» How to complete this task
Nothing but the lines below from the one holding "This screenshot has height=434, width=558." up to and including the one holding "The width and" should be copied, exactly and without pictures.
(Entries supplied begins)
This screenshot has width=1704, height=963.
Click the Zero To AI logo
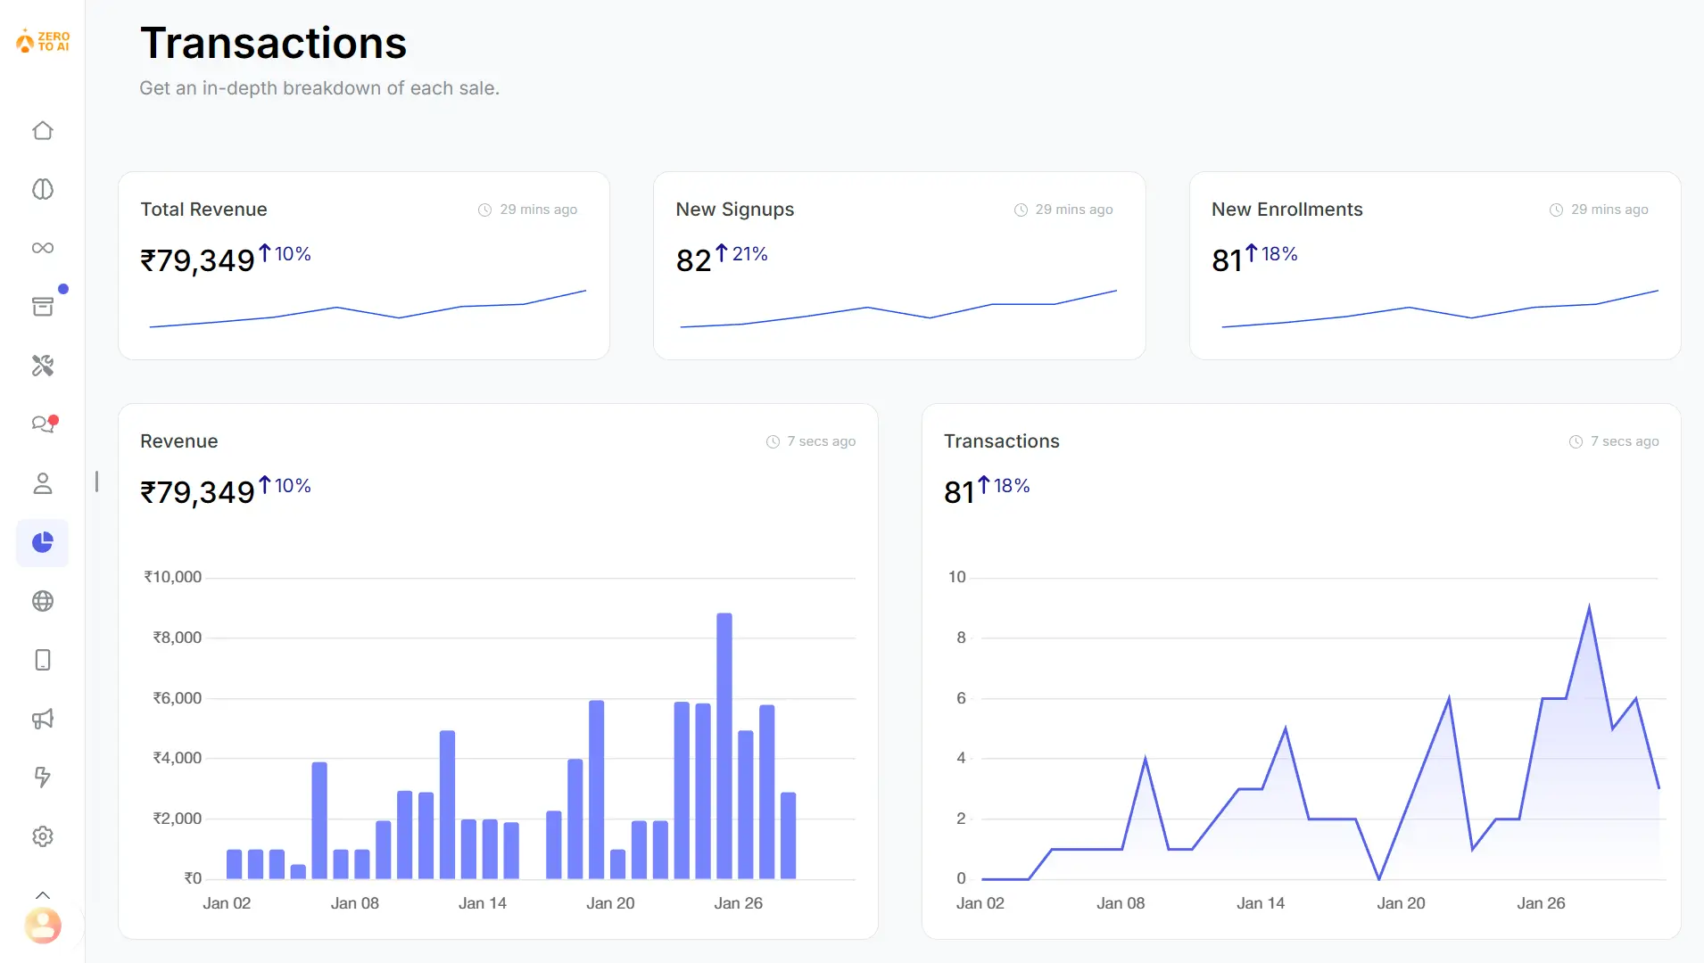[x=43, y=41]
(Entries supplied ends)
(Entries supplied begins)
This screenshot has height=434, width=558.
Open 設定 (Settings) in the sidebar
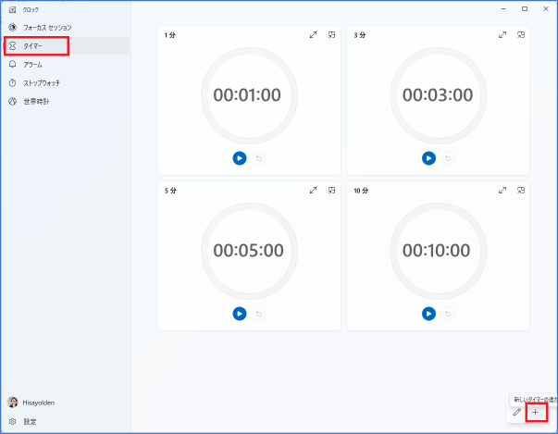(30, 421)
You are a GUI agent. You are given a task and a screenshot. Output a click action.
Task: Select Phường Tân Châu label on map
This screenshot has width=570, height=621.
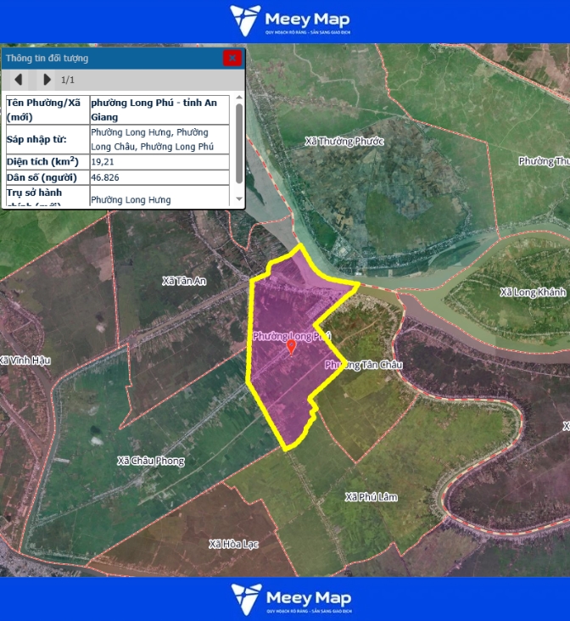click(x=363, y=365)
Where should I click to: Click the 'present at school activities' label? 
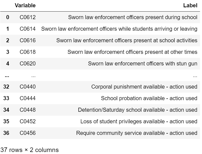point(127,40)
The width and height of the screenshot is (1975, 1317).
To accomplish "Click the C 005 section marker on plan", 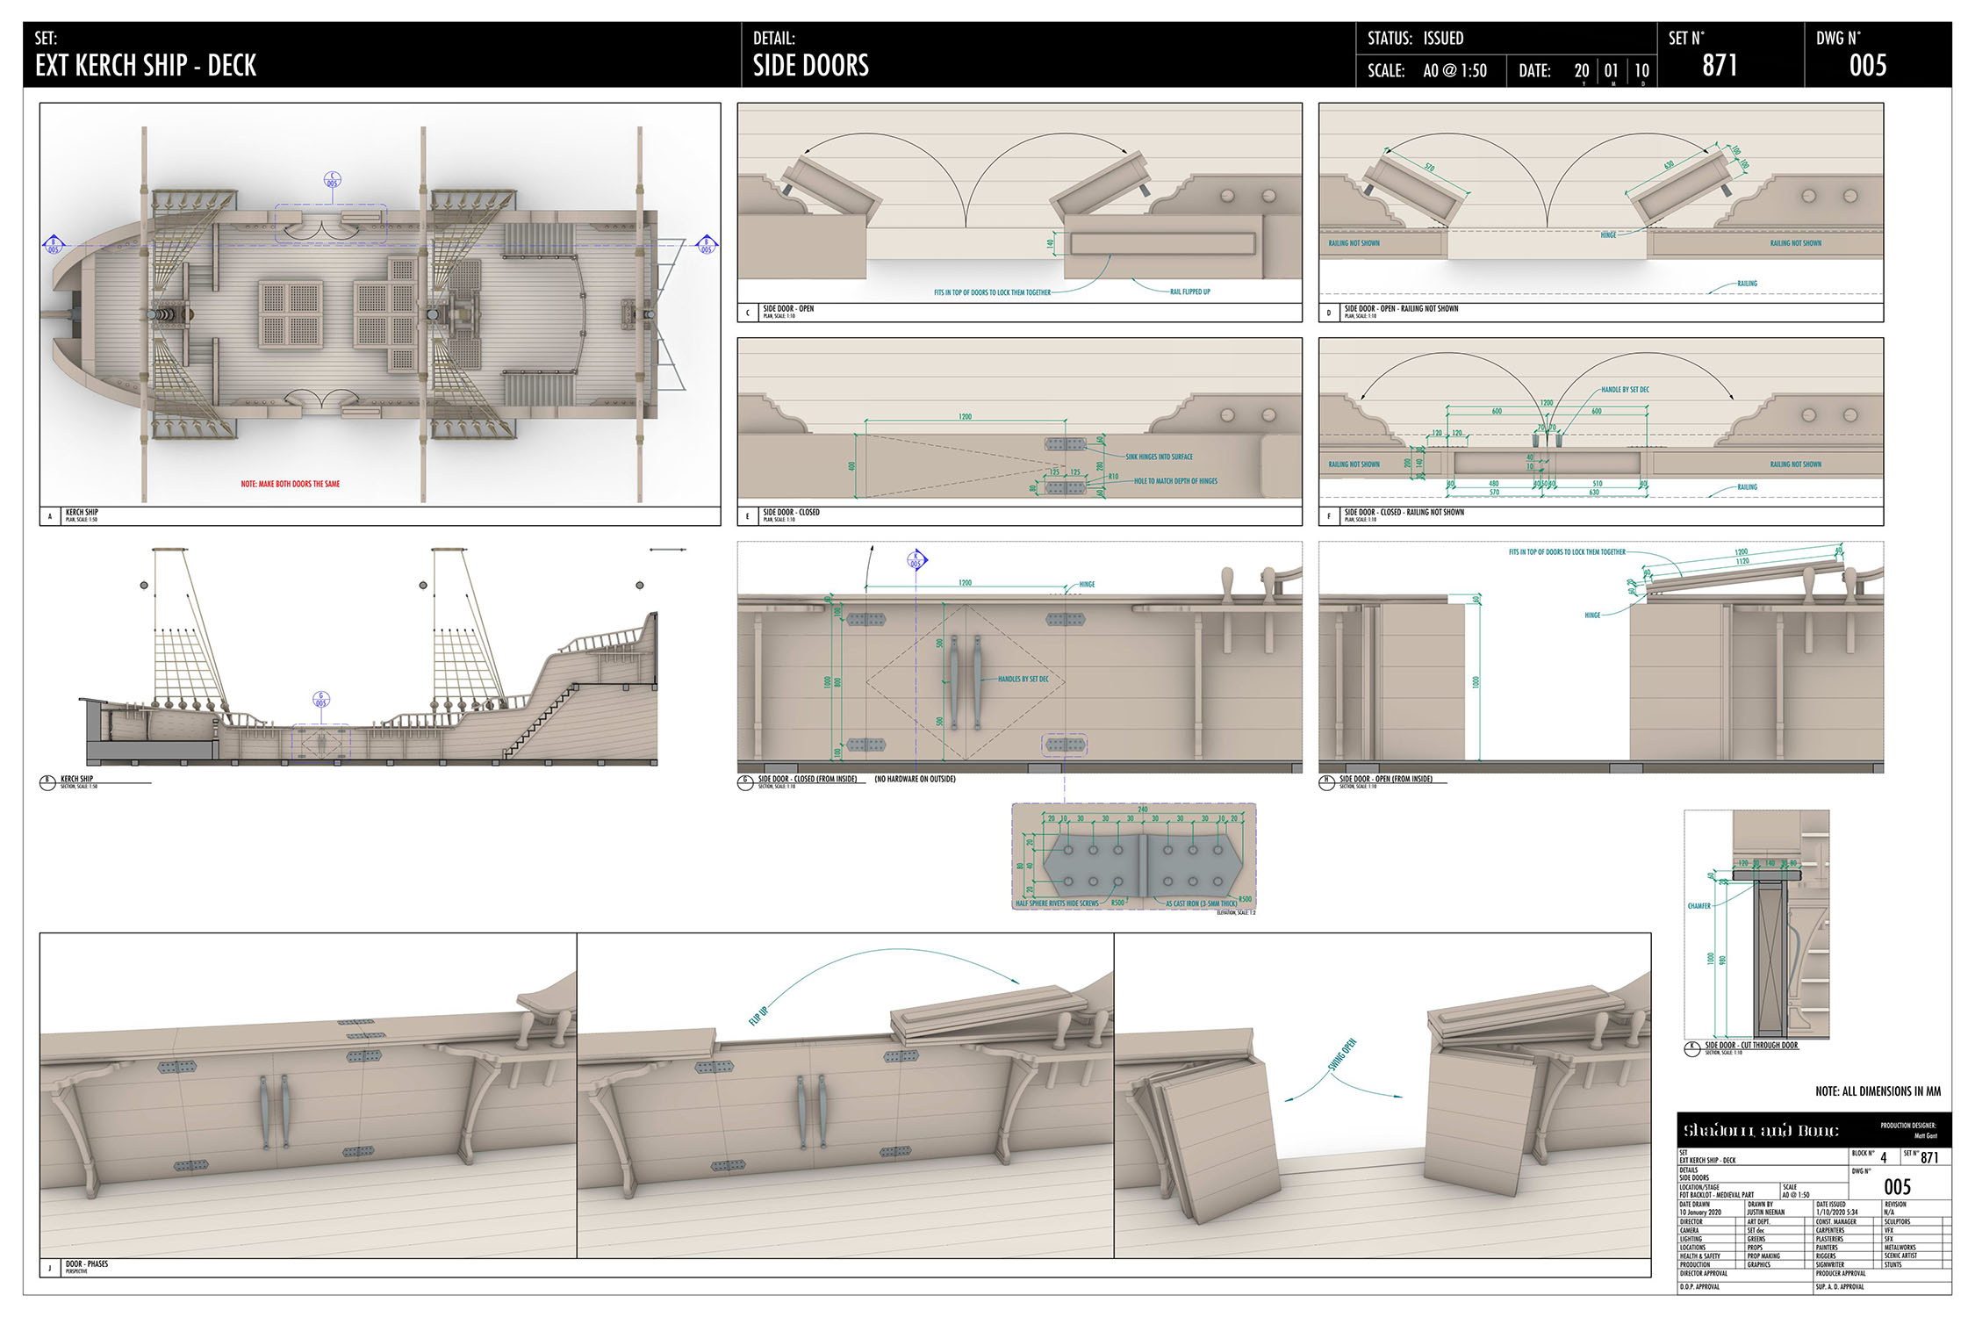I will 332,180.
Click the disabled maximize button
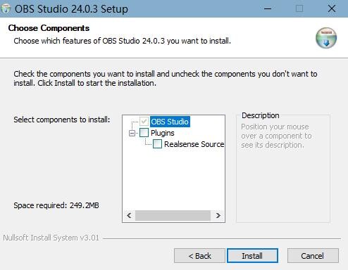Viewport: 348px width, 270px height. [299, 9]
(Entries supplied ends)
» Completed task
This screenshot has height=434, width=558.
Open 設定 (Settings) in the sidebar
(30, 421)
You are a GUI agent. You are given a task and a screenshot. Output a click action.
Task: Select Phường Tân Châu label on map
This screenshot has width=570, height=621.
click(x=363, y=365)
Where should I click to: Click the 'present at school activities' label? 
point(127,40)
The width and height of the screenshot is (1975, 1317).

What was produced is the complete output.